▶ Mettez en pratique:
• 1. Traduisez en anglais cette phrase du texte sur le projet d'incinérateur dans l'Oise : « Les déchets des communes du SYMOVE sont traités par enfouissement. »
• 2. Recopiez le texte sur le projet d'incinérateur dans l'Oise en commençant à « Alors que le » et en terminant à « s’insurge Benoît Thierry. ».
• 3. Écrivez la suite du texte sur le projet d'incinérateur dans l'Oise, à partir de sa dernière ligne.

▶ Texte fourni:

Comité scientifique.

Alors que le pharmacien accumule les études en défaveur des incinérateurs, le Syndicat mixte Oise verte environnement (SYMOVE), qui représente 235 communes, décide de lancer officiellement le projet. « Je crée alors un collectif de professionnels de santé et, en 15 jours, je fais signer 200 copains. Je rencontre, avec un autre pharmacien, le sénateur Vasselle, président du SYMOVE. Au nom du collectif, je lui demande un moratoire de trois ans, qu’il refuse, mais il accepte la création d’un comité scientifique réunissant des professionnels de santé. » Malgré cette précaution, le SYMOVE se prononce à l’unanimité en faveur de l’incinérateur le 5 juin 2009, lors de la Journée mondiale de l’environnement, « en l’absence de toute compétence médicoscientifique », s’insurge Benoît Thierry.

Dans le département de l’Oise, chaque habitant produirait environ 450 kg de déchets non triés par an*. « Il y a déjà un incinérateur sous-utilisé auquel nous n’avons pas accès pour des raisons de divergences politiques. Les déchets des communes du SYMOVE sont traités par enfouissement. Or, ça va bientôt déborder. » Benoît Thierry comprend la position des élus, qui souhaitent résoudre ce problème de gestion des déchets et acceptent la solution apportée par des professionnels de l’incinération. « Un vendeur n’expose pas les risques liés à son industrie, il manque donc quelqu’un dans le processus de décision : le lanceur d’alerte. C’est le rôle de notre collectif, devenu l’Association Santé Environnement Picardie (ASSEPIC) début 2010 et membre de l’Association Santé Environnement France (ASEF). Les professionnels de santé sont légitimes pour intervenir sur ces sujets aux côtés des élus. »

Redevance incitative.

▶ Données disponibles:
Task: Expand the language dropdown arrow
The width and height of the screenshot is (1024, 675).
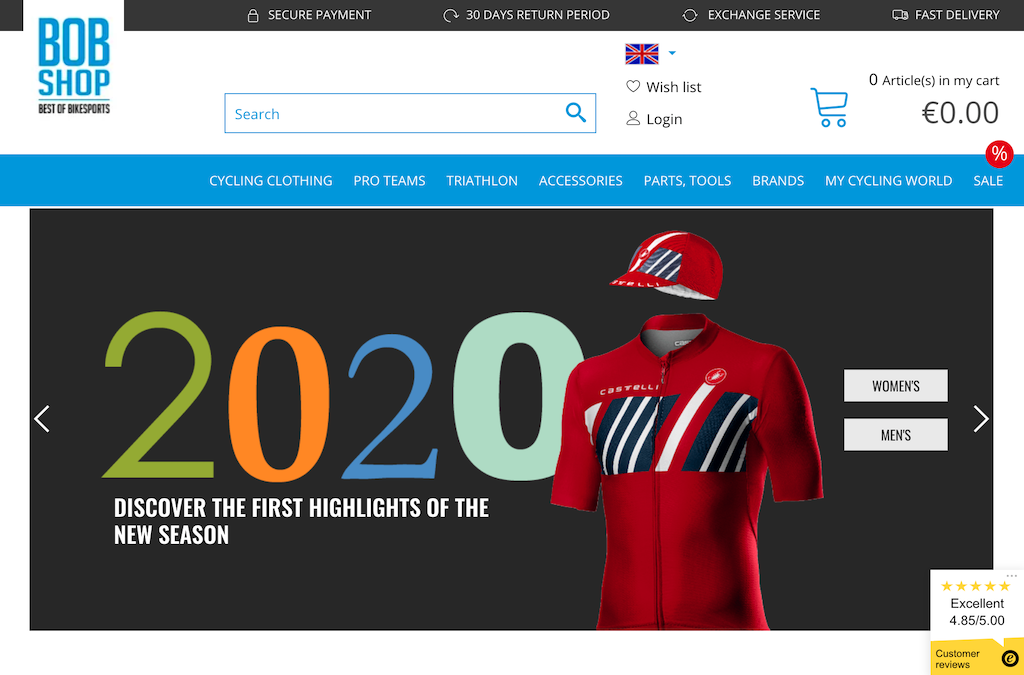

▶ Liste des réponses:
• 1. Waste from the SYMOVE municipalities is disposed of by landfilling.

• 2.
Alors que le pharmacien accumule les études en défaveur des incinérateurs, le Syndicat mixte Oise verte environnement (SYMOVE), qui représente 235 communes, décide de lancer officiellement le projet. « Je crée alors un collectif de professionnels de santé et, en 15 jours, je fais signer 200 copains. Je rencontre, avec un autre pharmacien, le sénateur Vasselle, président du SYMOVE. Au nom du collectif, je lui demande un moratoire de trois ans, qu’il refuse, mais il accepte la création d’un comité scientifique réunissant des professionnels de santé. » Malgré cette précaution, le SYMOVE se prononce à l’unanimité en faveur de l’incinérateur le 5 juin 2009, lors de la Journée mondiale de l’environnement, « en l’absence de toute compétence médicoscientifique », s’insurge Benoît Thierry.

• 3.
Le titulaire a encore en tête les paroles de la ministre de la Santé, Roselyne Bachelot, lors du Congrès national des pharmaciens de 2007, sur l’absence des officinaux au Grenelle de l’environnement. « Notre formation universitaire est très diversifiée, il faut la mettre à profit. Le but n’est pas de faire de l’ASSEPIC une association écolo contre tout mais de poser les questions, d’obtenir les informations pour avoir un avis médical. Roselyne Bachelot ne pourra plus dire que le train passe et que nous ne sommes pas dedans. J’appelle mes confrères à prendre conscience de leur compétence et de leur responsabilité face aux questions environnementales. »

L’ASSEPIC a d’ailleurs une proposition concrète pour éviter la construction de l’incinérateur : réduire les déchets. Comme le font la Suisse ou la Belgique, elle propose de mettre en place (c’est à l’étude dans le Grenelle de l’environnement) une redevance incitative. Le principe : moins on jette de déchets, moins on paye. Ainsi, les capacités des systèmes actuels de traitement des déchets seraient suffisantes.

Pour le moment, le projet d’incinérateur fait moins parler de lui. Si le SYMOVE a entériné l’idée de l’usine d’incinération, des divergences se font jour en interne. En outre, le Conseil général, qui doit en partie financer ce projet, freine le lancement car il repose sur l’ancien plan départemental de gestion des déchets et non le nouveau.

Multiples passions.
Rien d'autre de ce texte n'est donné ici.